▶ Required actions:
1. According to the article on the East Bay park workers' strike vote, when did the employees' previous contract expire?
2. Pick up the article on the East Bay park workers' strike vote after its last sentence and keep writing.

▶ Selected passage:
UPDATE: This story has been edited from its previous version, which was posted earlier in the day, to reflect the postponement of the strike.
REGIONAL — A union representing nearly 600 East Bay Regional Park District (EBRPD) employees postponed a strike vote Friday after the district presented workers with a new contract proposal.
The vote — originally set to occur through 6 p.m. Monday — could be rescheduled for next week if negotiations fail, officials with the American Federation of State, County and Municipal Employees Local (AFSCME) 2428 said.
The decision to postpone the strike vote followed an early morning proposal from the park district, which broke an impasse declared Thursday and moved both parties back to the table for weekend negotiations, the union said.
District officials did not respond to a request for comment.
The proposal came following a special EBRPD board meeting on Zoom and YouTube Thursday night where more than 50 employees spoke out, asking the directors to take action to spur management to increase wages they said were forcing many of them to take on second jobs or leave the district for higher-paying agencies.
Had the vote gone forward and — and should it occur next week — it could result in the district’s first employee strike in 46 years in time for Labor Day, one of its busiest park visitation days of the year. A walk-off of park rangers, naturalists, administrative staff, maintenance workers, scientists, carpenters, educators, firefighters and lifeguards would result in closures of bathrooms, visitor centers and other sites at the district's 73 parks.
Employees have worked without a contract since a previous pact expired in April.
“The workers have been asking to be brought up to what other people have been making for many years,” said Heather Weiner, spokeswoman for People for East Bay Park Workers. “Meanwhile, the cost of living has increased, so some of these folks are making 20% below what their peers are at other municipal agencies.”
EBRPD board members scheduled the emergency meeting Thursday night after union officials declared an impasse following eight months of negotiations. Before heading into closed session to discuss the labor contract, the board listened to 2.5 hours of emotional testimony. Workers demanded increased pay, but also offered stories of being unable to afford the high cost of living in the Bay Area, taking second and third jobs to make ends meet, leaving for higher paying similar positions at other agencies, watching valued colleagues move on for financial reasons, and becoming overburdened with work because of unfilled positions.
Many described their love for the district and its parks, which includes 125,000 acres of parklands, 1,250 miles of trails, and 55 miles of shoreline. Residents make more than 25 million visits to the parks in Alameda and Contra Costa counties each year.
“The service we provide to the public — it can’t happen without us,” said lifeguard Justin Irwin. “A lot of people don’t want to strike. I don’t want to strike. We love the jobs we do. We love serving the public. And unfortunately we have to kind of stick to our guns. We need to stand up for ourselves and stand by what’s right. We need to be able to support ourselves and our families.”

▶ Supplied entries:
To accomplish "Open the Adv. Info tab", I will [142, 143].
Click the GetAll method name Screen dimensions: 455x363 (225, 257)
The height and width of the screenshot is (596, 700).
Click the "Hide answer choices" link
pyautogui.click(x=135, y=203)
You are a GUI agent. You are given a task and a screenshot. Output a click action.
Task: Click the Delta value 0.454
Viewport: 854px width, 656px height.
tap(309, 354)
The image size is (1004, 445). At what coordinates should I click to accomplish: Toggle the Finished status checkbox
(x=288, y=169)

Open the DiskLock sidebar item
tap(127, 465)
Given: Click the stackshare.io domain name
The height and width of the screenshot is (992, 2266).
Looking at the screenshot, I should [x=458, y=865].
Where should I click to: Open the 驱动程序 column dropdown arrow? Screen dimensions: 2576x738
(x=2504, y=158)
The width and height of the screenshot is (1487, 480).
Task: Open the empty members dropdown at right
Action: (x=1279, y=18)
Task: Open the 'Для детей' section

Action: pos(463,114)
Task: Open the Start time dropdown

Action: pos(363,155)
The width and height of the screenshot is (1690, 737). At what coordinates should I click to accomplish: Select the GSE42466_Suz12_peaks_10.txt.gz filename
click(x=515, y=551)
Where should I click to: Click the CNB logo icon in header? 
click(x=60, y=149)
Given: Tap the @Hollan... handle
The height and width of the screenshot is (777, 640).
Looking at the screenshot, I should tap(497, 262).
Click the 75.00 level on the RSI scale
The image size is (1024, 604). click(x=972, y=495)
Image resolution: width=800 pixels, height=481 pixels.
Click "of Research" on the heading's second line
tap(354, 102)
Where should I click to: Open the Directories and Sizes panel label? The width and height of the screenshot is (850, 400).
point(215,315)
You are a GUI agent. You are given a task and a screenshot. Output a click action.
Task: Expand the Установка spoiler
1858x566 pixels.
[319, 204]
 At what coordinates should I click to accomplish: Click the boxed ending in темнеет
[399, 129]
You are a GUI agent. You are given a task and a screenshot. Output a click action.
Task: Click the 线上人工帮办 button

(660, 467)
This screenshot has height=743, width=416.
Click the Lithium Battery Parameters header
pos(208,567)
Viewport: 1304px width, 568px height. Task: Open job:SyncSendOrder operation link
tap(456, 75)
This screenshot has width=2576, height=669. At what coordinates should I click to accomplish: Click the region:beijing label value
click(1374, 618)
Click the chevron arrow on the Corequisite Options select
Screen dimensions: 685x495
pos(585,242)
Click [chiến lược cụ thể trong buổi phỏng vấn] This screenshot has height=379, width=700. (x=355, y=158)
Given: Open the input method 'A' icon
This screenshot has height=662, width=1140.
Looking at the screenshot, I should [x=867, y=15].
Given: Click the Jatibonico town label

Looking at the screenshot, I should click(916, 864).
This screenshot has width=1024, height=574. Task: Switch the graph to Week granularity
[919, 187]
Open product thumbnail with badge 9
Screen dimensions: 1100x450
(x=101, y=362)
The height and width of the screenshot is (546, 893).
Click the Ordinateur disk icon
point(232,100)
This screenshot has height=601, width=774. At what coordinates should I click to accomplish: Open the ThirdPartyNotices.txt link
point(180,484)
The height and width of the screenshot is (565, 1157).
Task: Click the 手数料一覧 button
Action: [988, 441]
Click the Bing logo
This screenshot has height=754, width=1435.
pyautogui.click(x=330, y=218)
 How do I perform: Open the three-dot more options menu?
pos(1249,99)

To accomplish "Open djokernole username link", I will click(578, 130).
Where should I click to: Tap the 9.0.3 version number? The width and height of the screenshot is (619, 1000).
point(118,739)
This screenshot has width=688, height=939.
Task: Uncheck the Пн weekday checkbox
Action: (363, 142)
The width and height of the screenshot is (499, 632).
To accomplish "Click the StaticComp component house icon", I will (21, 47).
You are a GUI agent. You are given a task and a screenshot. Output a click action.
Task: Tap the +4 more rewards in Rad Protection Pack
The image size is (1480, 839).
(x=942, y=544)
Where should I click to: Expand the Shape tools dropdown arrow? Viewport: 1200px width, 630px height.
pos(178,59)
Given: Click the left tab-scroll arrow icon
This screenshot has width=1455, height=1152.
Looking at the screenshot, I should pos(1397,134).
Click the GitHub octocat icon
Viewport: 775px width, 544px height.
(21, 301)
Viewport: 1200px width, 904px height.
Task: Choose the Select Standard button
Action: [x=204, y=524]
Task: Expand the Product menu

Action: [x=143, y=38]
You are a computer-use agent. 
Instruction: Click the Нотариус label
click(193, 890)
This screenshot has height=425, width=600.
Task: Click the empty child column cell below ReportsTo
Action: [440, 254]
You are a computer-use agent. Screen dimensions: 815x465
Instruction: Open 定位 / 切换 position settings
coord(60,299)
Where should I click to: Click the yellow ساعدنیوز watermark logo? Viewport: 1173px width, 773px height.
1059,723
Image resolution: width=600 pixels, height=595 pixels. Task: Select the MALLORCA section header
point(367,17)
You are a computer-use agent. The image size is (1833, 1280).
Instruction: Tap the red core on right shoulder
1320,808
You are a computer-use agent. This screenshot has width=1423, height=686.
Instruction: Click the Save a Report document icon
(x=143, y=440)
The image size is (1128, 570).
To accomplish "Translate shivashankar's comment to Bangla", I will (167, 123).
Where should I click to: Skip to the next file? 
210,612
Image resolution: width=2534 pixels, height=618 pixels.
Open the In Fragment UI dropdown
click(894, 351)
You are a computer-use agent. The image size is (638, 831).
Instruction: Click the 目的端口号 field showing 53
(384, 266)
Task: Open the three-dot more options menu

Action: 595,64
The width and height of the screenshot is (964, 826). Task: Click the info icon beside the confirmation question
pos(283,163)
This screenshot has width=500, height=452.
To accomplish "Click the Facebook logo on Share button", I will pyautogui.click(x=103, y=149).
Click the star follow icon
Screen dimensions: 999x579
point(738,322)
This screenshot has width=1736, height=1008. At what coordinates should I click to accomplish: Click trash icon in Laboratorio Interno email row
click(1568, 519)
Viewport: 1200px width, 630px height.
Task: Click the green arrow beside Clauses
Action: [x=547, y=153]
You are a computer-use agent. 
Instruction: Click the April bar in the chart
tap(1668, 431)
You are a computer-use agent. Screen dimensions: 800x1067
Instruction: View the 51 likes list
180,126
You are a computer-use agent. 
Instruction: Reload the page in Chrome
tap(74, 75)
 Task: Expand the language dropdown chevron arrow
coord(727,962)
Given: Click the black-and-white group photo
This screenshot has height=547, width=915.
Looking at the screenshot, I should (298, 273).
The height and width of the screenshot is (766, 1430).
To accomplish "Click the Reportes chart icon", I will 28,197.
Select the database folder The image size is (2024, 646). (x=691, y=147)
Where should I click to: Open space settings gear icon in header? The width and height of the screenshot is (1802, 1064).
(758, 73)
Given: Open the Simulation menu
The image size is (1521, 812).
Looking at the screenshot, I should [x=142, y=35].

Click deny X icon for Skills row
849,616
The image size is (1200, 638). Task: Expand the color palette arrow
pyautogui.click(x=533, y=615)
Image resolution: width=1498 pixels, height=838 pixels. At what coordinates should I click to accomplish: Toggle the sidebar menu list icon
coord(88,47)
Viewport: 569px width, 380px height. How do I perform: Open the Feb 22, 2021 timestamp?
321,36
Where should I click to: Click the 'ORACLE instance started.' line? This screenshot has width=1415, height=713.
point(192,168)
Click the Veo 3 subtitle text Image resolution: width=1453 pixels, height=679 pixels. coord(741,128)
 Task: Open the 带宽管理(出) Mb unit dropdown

▶ Expected outputs:
1. In April.

2.
A study commissioned by EBRPD three years ago through Ralph Andersen & Associates to address AFSCME job classifications and compensation found the district pays its workers 10% below what other people in similar jobs make in the region. The union said more than 40 positions are unfilled, overburdening the current staff, and the district in 2020 had built a $26 million surplus and had $140 million in reserves.
“It has become abundantly clear that this debate is not about if the East Bay Regional Park District can afford the union’s wage proposal,” said AFSCME 2428 President Chris Newey, who supervises park rangers at Kennedy Grove Regional Recreation Area in El Sobrante. “It’s about, ‘Are we important enough to?’ It’s about (whether) AFSCME employees are a big enough priority.”
Newey, speaking during the Thursday meeting, accused the board of preferring to pay for projects and accumulating slush funds “while your workforce struggles to pay their bills, pay their rents or their mortgages and put food on the table.”
Newey said he was barely able to send his son to community college and drove a 20-year-old car.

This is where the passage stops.